Description of the task: Lay out every line of the data below as a JSON list of strings, one string per line, leaving out blank lines.

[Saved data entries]
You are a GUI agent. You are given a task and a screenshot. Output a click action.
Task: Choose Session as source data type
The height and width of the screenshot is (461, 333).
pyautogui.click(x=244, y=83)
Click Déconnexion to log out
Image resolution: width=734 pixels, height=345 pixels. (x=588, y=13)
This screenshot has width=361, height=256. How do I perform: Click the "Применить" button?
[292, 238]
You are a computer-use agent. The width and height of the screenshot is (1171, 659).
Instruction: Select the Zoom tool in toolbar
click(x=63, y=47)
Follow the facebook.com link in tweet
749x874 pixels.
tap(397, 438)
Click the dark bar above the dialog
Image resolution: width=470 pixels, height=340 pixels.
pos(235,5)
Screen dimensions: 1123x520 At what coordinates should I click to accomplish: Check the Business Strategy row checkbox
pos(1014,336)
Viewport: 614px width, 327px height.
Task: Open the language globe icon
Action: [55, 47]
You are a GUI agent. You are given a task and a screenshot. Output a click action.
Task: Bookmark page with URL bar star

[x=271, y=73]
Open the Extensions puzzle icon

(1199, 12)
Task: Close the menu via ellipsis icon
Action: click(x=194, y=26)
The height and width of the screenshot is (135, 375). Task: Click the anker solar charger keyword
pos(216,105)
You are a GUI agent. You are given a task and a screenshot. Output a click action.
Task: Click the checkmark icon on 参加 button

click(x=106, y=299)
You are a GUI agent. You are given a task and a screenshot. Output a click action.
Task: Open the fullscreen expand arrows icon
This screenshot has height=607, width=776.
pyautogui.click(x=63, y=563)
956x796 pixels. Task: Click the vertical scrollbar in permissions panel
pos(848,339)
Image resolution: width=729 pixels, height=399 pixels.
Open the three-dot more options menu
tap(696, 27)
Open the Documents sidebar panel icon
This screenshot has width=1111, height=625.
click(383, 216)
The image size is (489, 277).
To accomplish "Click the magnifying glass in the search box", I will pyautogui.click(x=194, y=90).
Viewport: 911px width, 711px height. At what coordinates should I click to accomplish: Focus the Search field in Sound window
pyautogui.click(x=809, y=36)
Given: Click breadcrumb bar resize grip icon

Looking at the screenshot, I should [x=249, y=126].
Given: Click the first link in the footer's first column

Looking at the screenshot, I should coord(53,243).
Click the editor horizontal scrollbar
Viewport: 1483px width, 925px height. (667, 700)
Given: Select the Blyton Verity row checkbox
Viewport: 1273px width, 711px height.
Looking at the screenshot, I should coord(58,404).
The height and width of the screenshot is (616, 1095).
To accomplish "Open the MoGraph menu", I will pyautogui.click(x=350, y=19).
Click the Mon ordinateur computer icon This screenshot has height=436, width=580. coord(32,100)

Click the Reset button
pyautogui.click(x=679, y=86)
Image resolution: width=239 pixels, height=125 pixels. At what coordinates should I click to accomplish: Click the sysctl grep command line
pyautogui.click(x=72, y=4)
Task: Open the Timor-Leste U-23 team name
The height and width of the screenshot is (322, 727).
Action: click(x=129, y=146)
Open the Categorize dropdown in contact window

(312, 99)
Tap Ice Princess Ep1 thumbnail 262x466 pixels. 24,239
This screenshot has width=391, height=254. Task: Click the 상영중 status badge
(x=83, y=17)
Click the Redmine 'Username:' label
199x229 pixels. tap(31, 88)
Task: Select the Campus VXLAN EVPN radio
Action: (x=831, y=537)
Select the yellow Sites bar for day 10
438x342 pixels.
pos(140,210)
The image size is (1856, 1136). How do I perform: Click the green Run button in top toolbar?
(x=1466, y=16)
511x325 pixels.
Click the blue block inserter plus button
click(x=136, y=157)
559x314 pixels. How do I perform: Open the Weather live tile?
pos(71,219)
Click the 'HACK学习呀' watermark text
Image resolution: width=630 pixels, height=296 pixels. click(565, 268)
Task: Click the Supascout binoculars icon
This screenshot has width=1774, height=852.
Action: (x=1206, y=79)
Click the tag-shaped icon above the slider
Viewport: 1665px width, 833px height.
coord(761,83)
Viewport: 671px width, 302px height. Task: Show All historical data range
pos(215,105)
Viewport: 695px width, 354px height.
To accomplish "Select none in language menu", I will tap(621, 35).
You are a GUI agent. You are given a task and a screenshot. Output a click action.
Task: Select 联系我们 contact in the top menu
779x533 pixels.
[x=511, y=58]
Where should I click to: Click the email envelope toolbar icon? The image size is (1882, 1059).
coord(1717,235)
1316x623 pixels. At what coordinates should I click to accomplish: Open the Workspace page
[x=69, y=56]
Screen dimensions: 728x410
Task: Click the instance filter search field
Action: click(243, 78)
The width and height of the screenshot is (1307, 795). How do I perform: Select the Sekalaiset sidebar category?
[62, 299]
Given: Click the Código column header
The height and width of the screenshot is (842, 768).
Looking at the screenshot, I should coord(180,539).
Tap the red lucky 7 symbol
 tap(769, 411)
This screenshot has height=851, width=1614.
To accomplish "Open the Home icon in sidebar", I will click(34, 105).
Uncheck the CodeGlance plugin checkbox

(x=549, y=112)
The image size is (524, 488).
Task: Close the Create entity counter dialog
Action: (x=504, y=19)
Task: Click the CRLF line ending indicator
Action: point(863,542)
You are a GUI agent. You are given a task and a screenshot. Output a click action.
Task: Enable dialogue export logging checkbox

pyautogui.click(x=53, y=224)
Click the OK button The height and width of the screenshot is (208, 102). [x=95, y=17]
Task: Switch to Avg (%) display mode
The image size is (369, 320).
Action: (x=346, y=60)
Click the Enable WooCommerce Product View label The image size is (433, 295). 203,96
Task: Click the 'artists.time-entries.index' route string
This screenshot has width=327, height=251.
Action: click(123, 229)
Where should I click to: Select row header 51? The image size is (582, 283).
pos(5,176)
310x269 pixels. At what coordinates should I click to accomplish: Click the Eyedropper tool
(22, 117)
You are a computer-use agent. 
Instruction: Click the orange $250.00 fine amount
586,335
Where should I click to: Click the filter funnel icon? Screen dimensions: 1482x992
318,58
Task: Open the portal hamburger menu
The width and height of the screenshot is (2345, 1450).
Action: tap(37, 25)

Exercise output:
[
  "You are a GUI agent. You are given a task and a screenshot. Output a click action.",
  "Task: Choose Session as source data type",
  "The height and width of the screenshot is (461, 333).",
  "pyautogui.click(x=244, y=83)",
  "Click Déconnexion to log out",
  "Image resolution: width=734 pixels, height=345 pixels. (x=588, y=13)",
  "This screenshot has width=361, height=256. How do I perform: Click the \"Применить\" button?",
  "[292, 238]",
  "You are a computer-use agent. The width and height of the screenshot is (1171, 659).",
  "Instruction: Select the Zoom tool in toolbar",
  "click(x=63, y=47)",
  "Follow the facebook.com link in tweet",
  "749x874 pixels.",
  "tap(397, 438)",
  "Click the dark bar above the dialog",
  "Image resolution: width=470 pixels, height=340 pixels.",
  "pos(235,5)",
  "Screen dimensions: 1123x520 At what coordinates should I click to accomplish: Check the Business Strategy row checkbox",
  "pos(1014,336)",
  "Viewport: 614px width, 327px height.",
  "Task: Open the language globe icon",
  "Action: [55, 47]",
  "You are a GUI agent. You are given a task and a screenshot. Output a click action.",
  "Task: Bookmark page with URL bar star",
  "[x=271, y=73]",
  "Open the Extensions puzzle icon",
  "(1199, 12)",
  "Task: Close the menu via ellipsis icon",
  "Action: click(x=194, y=26)",
  "The height and width of the screenshot is (135, 375). Task: Click the anker solar charger keyword",
  "pos(216,105)",
  "You are a GUI agent. You are given a task and a screenshot. Output a click action.",
  "Task: Click the checkmark icon on 参加 button",
  "click(x=106, y=299)",
  "You are a GUI agent. You are given a task and a screenshot. Output a click action.",
  "Task: Open the fullscreen expand arrows icon",
  "This screenshot has height=607, width=776.",
  "pyautogui.click(x=63, y=563)",
  "956x796 pixels. Task: Click the vertical scrollbar in permissions panel",
  "pos(848,339)",
  "Image resolution: width=729 pixels, height=399 pixels.",
  "Open the three-dot more options menu",
  "tap(696, 27)",
  "Open the Documents sidebar panel icon",
  "This screenshot has width=1111, height=625.",
  "click(383, 216)",
  "The image size is (489, 277).",
  "To accomplish \"Click the magnifying glass in the search box\", I will pyautogui.click(x=194, y=90).",
  "Viewport: 911px width, 711px height. At what coordinates should I click to accomplish: Focus the Search field in Sound window",
  "pyautogui.click(x=809, y=36)",
  "Given: Click breadcrumb bar resize grip icon",
  "Looking at the screenshot, I should [x=249, y=126].",
  "Given: Click the first link in the footer's first column",
  "Looking at the screenshot, I should coord(53,243).",
  "Click the editor horizontal scrollbar",
  "Viewport: 1483px width, 925px height. (667, 700)",
  "Given: Select the Blyton Verity row checkbox",
  "Viewport: 1273px width, 711px height.",
  "Looking at the screenshot, I should coord(58,404).",
  "The height and width of the screenshot is (616, 1095).",
  "To accomplish \"Open the MoGraph menu\", I will pyautogui.click(x=350, y=19).",
  "Click the Mon ordinateur computer icon This screenshot has height=436, width=580. coord(32,100)",
  "Click the Reset button",
  "pyautogui.click(x=679, y=86)",
  "Image resolution: width=239 pixels, height=125 pixels. At what coordinates should I click to accomplish: Click the sysctl grep command line",
  "pyautogui.click(x=72, y=4)",
  "Task: Open the Timor-Leste U-23 team name",
  "The height and width of the screenshot is (322, 727).",
  "Action: click(x=129, y=146)",
  "Open the Categorize dropdown in contact window",
  "(312, 99)",
  "Tap Ice Princess Ep1 thumbnail 262x466 pixels. 24,239",
  "This screenshot has width=391, height=254. Task: Click the 상영중 status badge",
  "(x=83, y=17)",
  "Click the Redmine 'Username:' label",
  "199x229 pixels. tap(31, 88)",
  "Task: Select the Campus VXLAN EVPN radio",
  "Action: (x=831, y=537)",
  "Select the yellow Sites bar for day 10",
  "438x342 pixels.",
  "pos(140,210)",
  "The image size is (1856, 1136). How do I perform: Click the green Run button in top toolbar?",
  "(x=1466, y=16)",
  "511x325 pixels.",
  "Click the blue block inserter plus button",
  "click(x=136, y=157)",
  "559x314 pixels. How do I perform: Open the Weather live tile?",
  "pos(71,219)",
  "Click the 'HACK学习呀' watermark text",
  "Image resolution: width=630 pixels, height=296 pixels. click(565, 268)",
  "Task: Click the Supascout binoculars icon",
  "This screenshot has width=1774, height=852.",
  "Action: (x=1206, y=79)",
  "Click the tag-shaped icon above the slider",
  "Viewport: 1665px width, 833px height.",
  "coord(761,83)",
  "Viewport: 671px width, 302px height. Task: Show All historical data range",
  "pos(215,105)",
  "Viewport: 695px width, 354px height.",
  "To accomplish \"Select none in language menu\", I will tap(621, 35).",
  "You are a GUI agent. You are given a task and a screenshot. Output a click action.",
  "Task: Select 联系我们 contact in the top menu",
  "779x533 pixels.",
  "[x=511, y=58]",
  "Where should I click to: Click the email envelope toolbar icon? The image size is (1882, 1059).",
  "coord(1717,235)",
  "1316x623 pixels. At what coordinates should I click to accomplish: Open the Workspace page",
  "[x=69, y=56]",
  "Screen dimensions: 728x410",
  "Task: Click the instance filter search field",
  "Action: click(243, 78)",
  "The width and height of the screenshot is (1307, 795). How do I perform: Select the Sekalaiset sidebar category?",
  "[62, 299]",
  "Given: Click the Código column header",
  "The height and width of the screenshot is (842, 768).",
  "Looking at the screenshot, I should coord(180,539).",
  "Tap the red lucky 7 symbol",
  " tap(769, 411)",
  "This screenshot has height=851, width=1614.",
  "To accomplish \"Open the Home icon in sidebar\", I will click(34, 105).",
  "Uncheck the CodeGlance plugin checkbox",
  "(x=549, y=112)",
  "The image size is (524, 488).",
  "Task: Close the Create entity counter dialog",
  "Action: (x=504, y=19)",
  "Task: Click the CRLF line ending indicator",
  "Action: point(863,542)",
  "You are a GUI agent. You are given a task and a screenshot. Output a click action.",
  "Task: Enable dialogue export logging checkbox",
  "pyautogui.click(x=53, y=224)",
  "Click the OK button The height and width of the screenshot is (208, 102). [x=95, y=17]",
  "Task: Switch to Avg (%) display mode",
  "The image size is (369, 320).",
  "Action: (x=346, y=60)",
  "Click the Enable WooCommerce Product View label The image size is (433, 295). 203,96",
  "Task: Click the 'artists.time-entries.index' route string",
  "This screenshot has width=327, height=251.",
  "Action: click(123, 229)",
  "Where should I click to: Select row header 51? The image size is (582, 283).",
  "pos(5,176)",
  "310x269 pixels. At what coordinates should I click to accomplish: Click the Eyedropper tool",
  "(22, 117)",
  "You are a computer-use agent. ",
  "Instruction: Click the orange $250.00 fine amount",
  "586,335",
  "Where should I click to: Click the filter funnel icon? Screen dimensions: 1482x992",
  "318,58",
  "Task: Open the portal hamburger menu",
  "The width and height of the screenshot is (2345, 1450).",
  "Action: tap(37, 25)"
]